Last week Kraft Foods was sued over the contents of its guacamole dip. It wasn’t zesty added human finger or a touch of rodent that pulled Kraft into the spotlight. This time it was about what was not found in the food: Actual food.
Brenda Lifsey is a federal employee who lives in Los Angeles and has been a plaintiff in other lawsuits against large corporations, such as Sears and the vehicle reporting service Carfax. So there’s no question she’s trying to make a point here, and it’s a good one: A Kraft product labeled Kraft Dips Guacamole contains modified food starch, coconut and soybean oils, food coloring… and less than two percent of actual avocadoes, avocadoes smashed up being the definition of “guacamole” for most of us, right?

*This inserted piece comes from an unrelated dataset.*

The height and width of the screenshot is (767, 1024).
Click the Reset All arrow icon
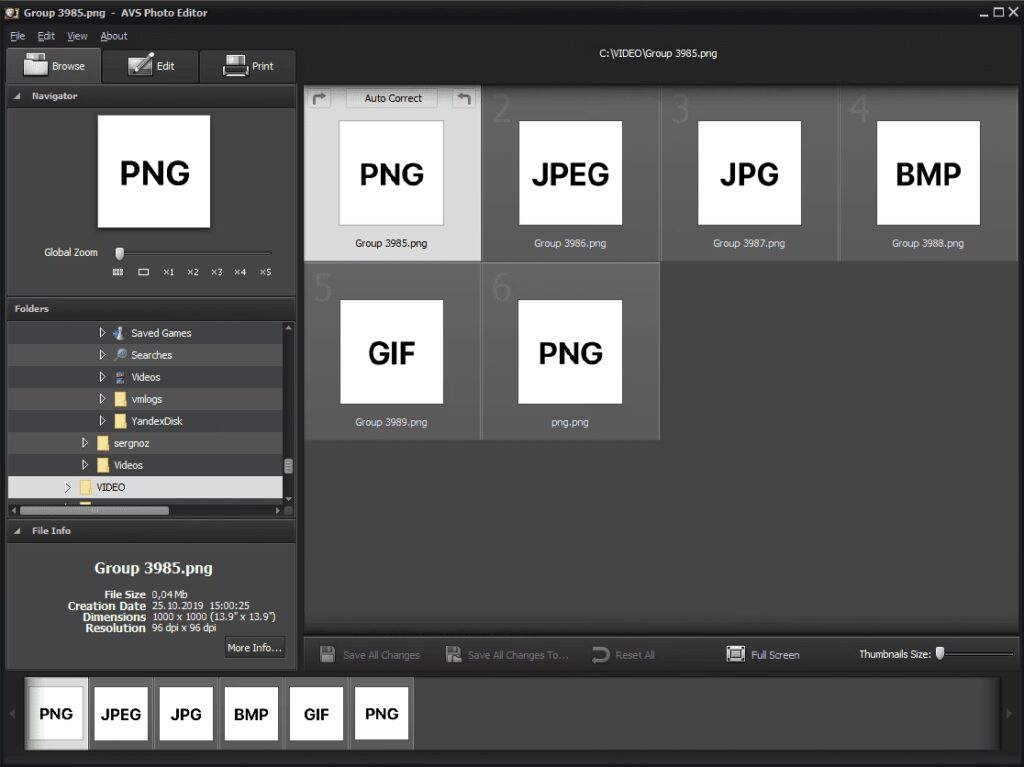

A Kraft spokeswoman said that consumers understood that the product was a flavored dip. I guess in the same way we refer to that truck lubricant at the movies as “butter for popcorn.” Kraft can argue, and does, that the ingredients in its “guacamole” are listed right on the package. Although they could have given us a head start by calling the dip “I Can’t Believe There’s No Avocadoes!”
The FDA does not have guidelines for what is and is not “guacamole,” although they have determined that “peanut butter” must be at least 90 percent peanuts. This column has done its critical job of alerting the public to danger by pointing out in previous years that “pudding” can be just about anything, and foods that are “Old Fashioned” might contain chemicals used to adhere tiles to the space shuttle.
Whatever the outcome, Kraft may have done us a service by highlighting the fact that we now move through life using labels we know are bogus and left over from another time. A time when “lemonade” was made from lemons. You can’t really act surprised about their guacamole when you remember that, through the years, Kraft has insisted that certain products were “cheese” just because they were soft and orange. In fact, this latest deception is “organic,” “authentic” and “Old Fashioned” in a way we’ve come to expect.
The Kraft case might give us pause, but that pause will hardly last long enough to count all the different ways we are influenced by language that describes a reality we know is fiction. Were you in Paris that last time you had “French Vanilla Ice Cream”? Enjoyed any “Cajun Shrimp” lately, you know, while sitting on a boat dock with your feet dangling in the bayou? Although in those cases you did get some actual ice cream and shrimp.
This Thanksgiving a somewhat unfocused (“More wine, anybody?”) argument resulted in family members gathering around a computer to determine if “whitefish” was an actual fish, or just a category of fish meat that was white. (As far as we could tell, it’s both.) That lead to a debate about fish sticks that I’m developing as a sitcom pilot, tentatively titled “Mr. Paul.”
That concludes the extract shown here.